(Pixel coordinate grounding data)
◆ ◆ ◆ ◆ ◆ ◆ ◆

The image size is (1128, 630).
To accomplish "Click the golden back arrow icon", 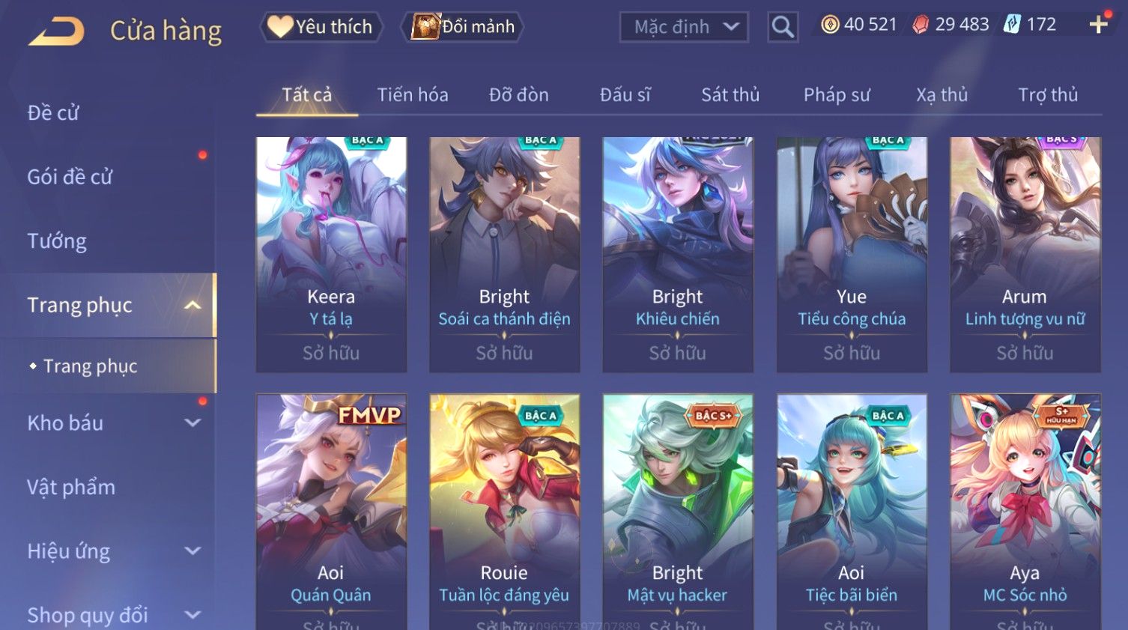I will [x=56, y=31].
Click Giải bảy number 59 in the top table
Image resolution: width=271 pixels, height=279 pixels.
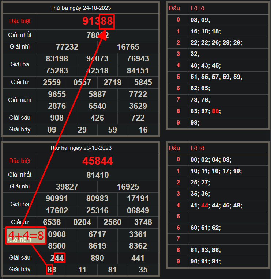click(113, 130)
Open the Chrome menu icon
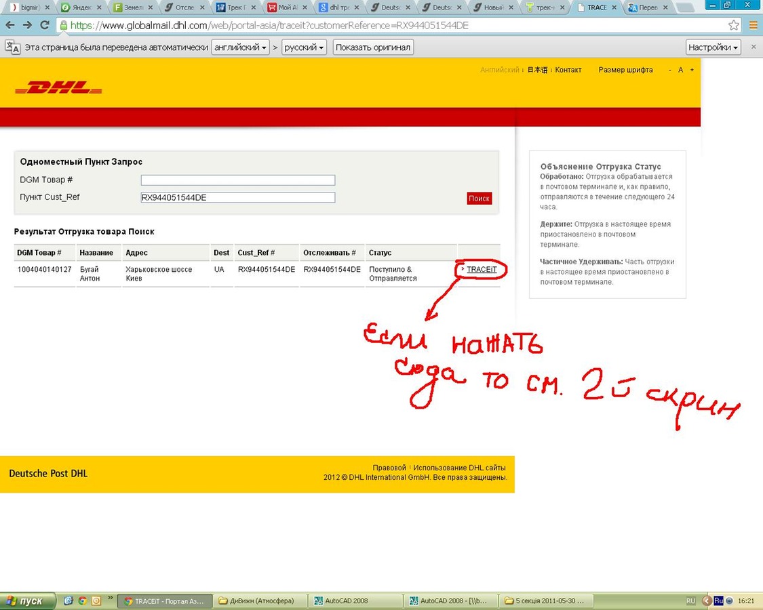The height and width of the screenshot is (610, 763). (753, 25)
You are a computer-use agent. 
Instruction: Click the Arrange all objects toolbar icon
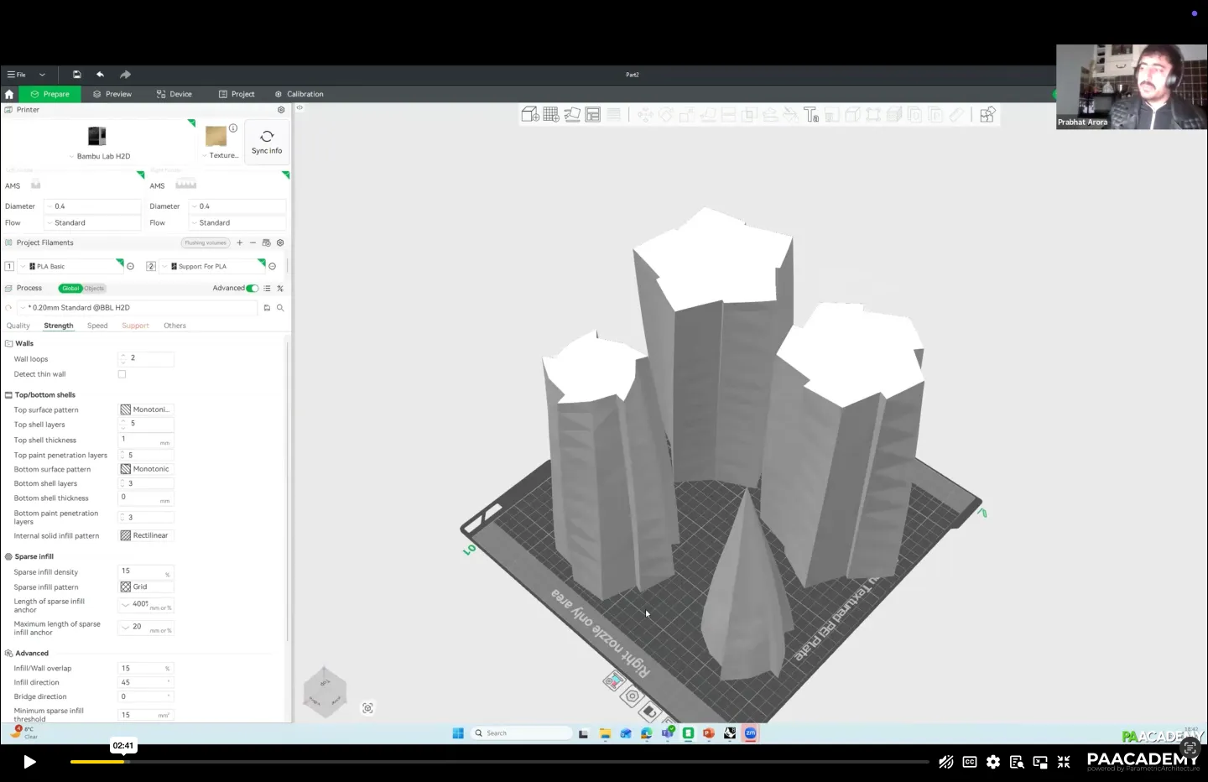click(x=593, y=115)
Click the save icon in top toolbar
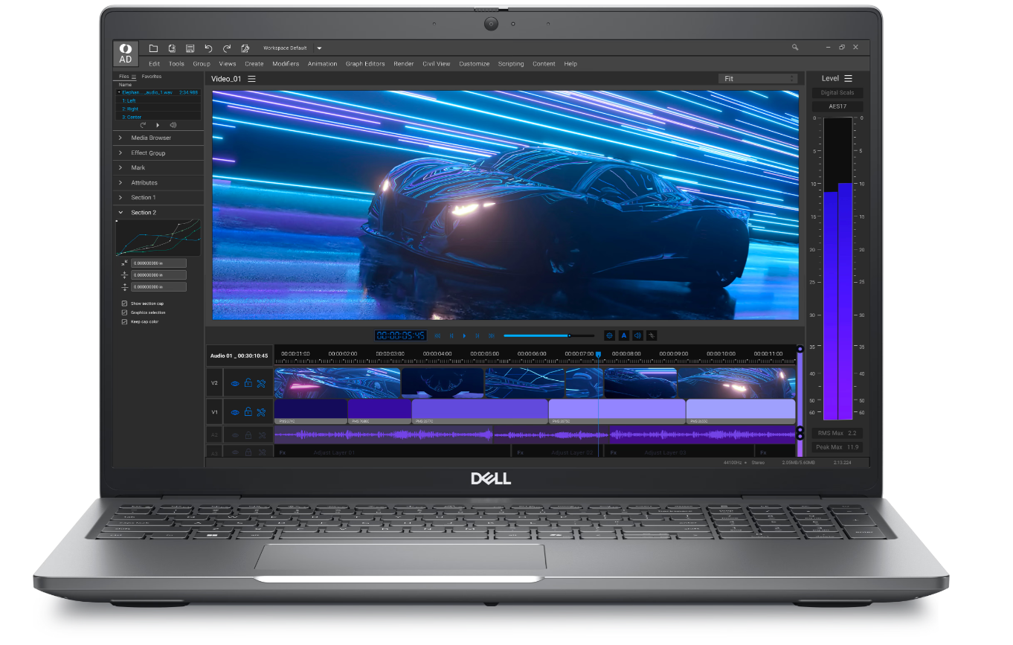 [190, 48]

◆ ◆ ◆ ◆ ◆ ◆ ◆

YOUR OBJECTIVE ▸
Take the lines from the one holding "Open the Chrome menu icon" through the final line of the records above and output them exactly, both ends included, excluding pictures.

SOLUTION ▸
Open the Chrome menu icon
The height and width of the screenshot is (610, 763). (753, 25)
You are a computer-use agent. 
Instruction: Click the Arrange all objects toolbar icon
click(x=593, y=115)
Click the save icon in top toolbar
 [190, 48]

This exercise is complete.